Sont également dans le collimateur de la police judiciaire et de la justice, des hommes d’affaires dont il est établi qu’ils ont extorqué d’énormes sommes d’argent au trésor public par la contrebande ou la fraude douanière. Comme nous l’avons évoqué en exclusivité dans une de nos récentes livraisons, une liste de ces fraudeurs considérés comme le “ top ten ” de la fraude douanière, aurait été déjà déposée sur la table de Paul Biya. Parmi eux, on signale de grosses pointures du monde des affaires au Cameroun dont l’immense richesse n’est toujours pas justifiée par leur dynamisme. Ces fraudeurs, personnes morales ou physiques, se recrutent majoritairement dans la capitale économique. Certains milieux du Rassemblement démocratique du peuple camerounais (Rdpc) entendent pousser le président de la République à rechercher les délinquants économiques dans tous les secteurs de la vie nationale, afin que les militants du Rdpc ne soient pas présentés aux yeux du monde et livrés à la vindicte populaire comme les seuls fossoyeurs de la fortune publique au Cameroun.
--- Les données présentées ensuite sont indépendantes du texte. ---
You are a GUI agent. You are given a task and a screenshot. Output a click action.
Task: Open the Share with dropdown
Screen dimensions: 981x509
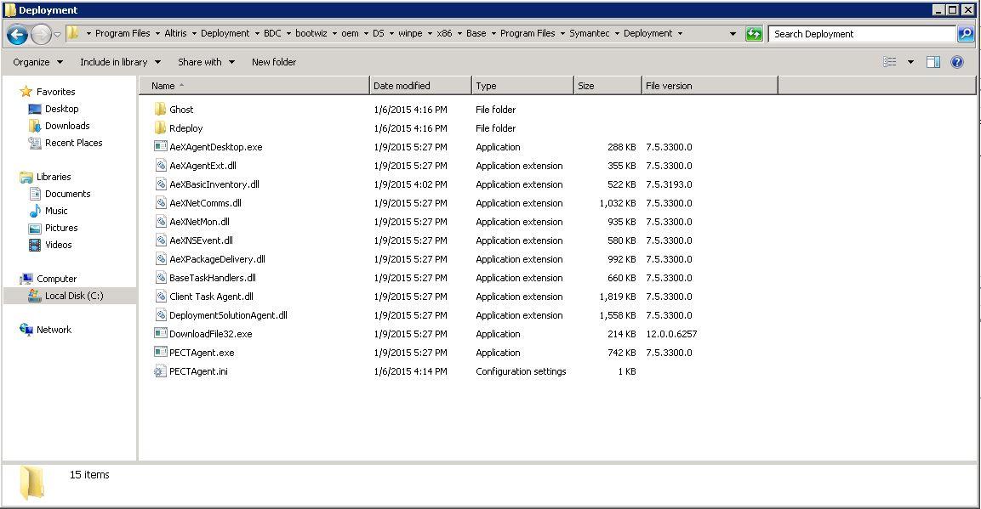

Selon des informations, si le président de la République venait à autoriser le déclenchement d’une telle procédure, l’interpellation de ces hommes d’affaires ferait l’effet d’un coup de tonnerre, au regard de l’envergure des personnalités visées. Et la liste va au-delà du “ top ten ”. Bien évidemment, les douaniers, leurs complices dans les différentes opérations, sont aussi dans l’œil du cyclone. Quelques hommes d’affaires auprès desquels nous avons évoqué cette question cachent mal leurs appréhensions. Parce que, disent-ils, “ il est difficile d’opérer en douane au Cameroun sans traîner quelques casseroles ”. Mais les gens attendent toujours de voir jusqu’où peut aller le chef de l’Etat dans l’une des rares actions qu’il a engagées en 25 ans de pouvoir et qui bénéficient manifestement de l’adhésion de la majorité du peuple camerounais.